Thursday, August 27, 2009

Role reversal



One of the phenomenons of outliving one's husband is dealing with the role reversal that occurs with our adult children. I didn't understand how I'd gone from being the family matriarch, who was sought out for advise and mom-type words of wisdom, to a blathering idiot who suddenly needed constant supervision and coaching just to get though a day. I realize now I probably WAS a blathering idiot who couldn't think straight, but then, it was an irritating interference and I didn't appreciate it one bit. I'd lost my husband, not my mind - or so I thought.
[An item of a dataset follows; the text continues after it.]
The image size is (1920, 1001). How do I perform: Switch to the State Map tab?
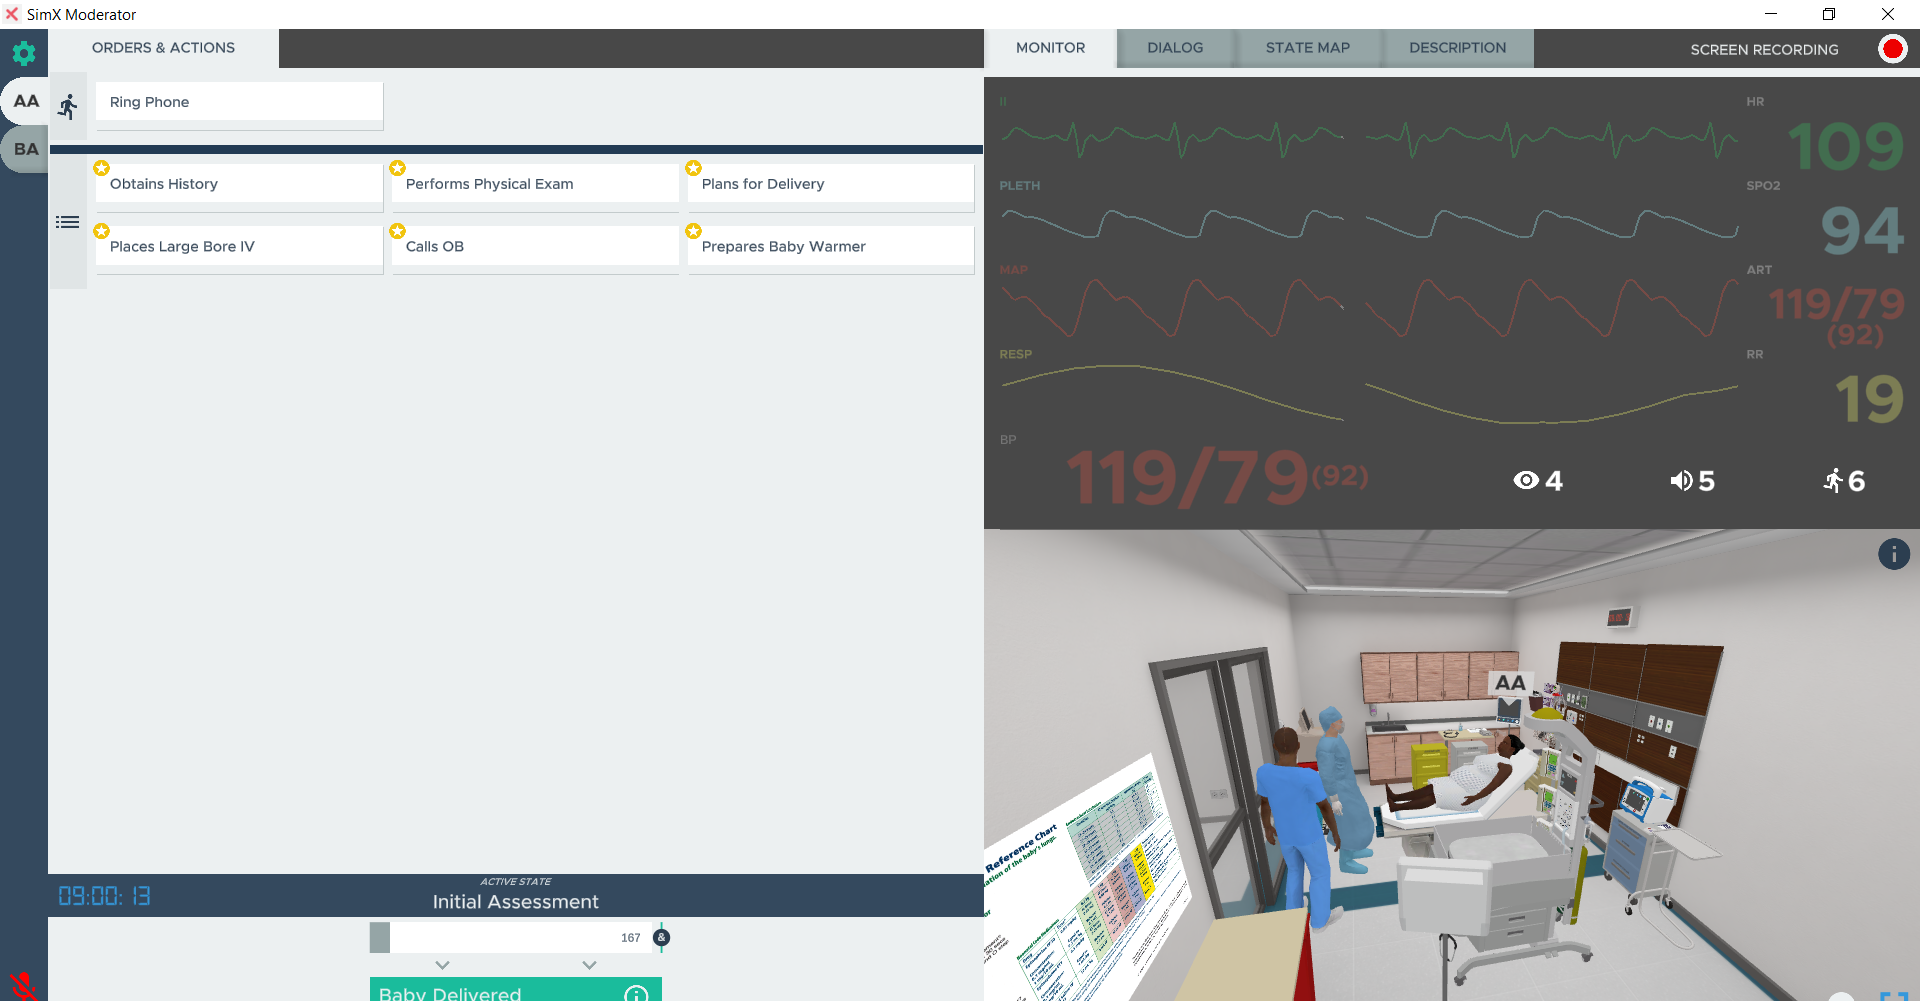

Some of my widowed friends are okay with this role reversal thingy. The more decisions their adult children make for them, the less they have to make for themselves. I, personally, am much too independent (I know, dear children - to a fault) for imposed opinions. If I want something, I go after it. I don't have to need it. It doesn't have to make sense. It doesn't have to be on my list of priorities. Maybe not the most solid thinking, but it works for me. Other widow friends are much kinder than I. In spite of their wishing their adult kids would "butt out", they graciously (or at least not tactlessly) accept the input. Acceptance would be a good trait for me to mimic.


All this independence was fairly invisible before I outlived my husband. He was my sounding board, and because he had the innate ability and the kindest way of saying "whoa", I was often detoured before I really went out on a limb. Ever had that up-in-a-tree-reaching-for-a-weak-branch problem?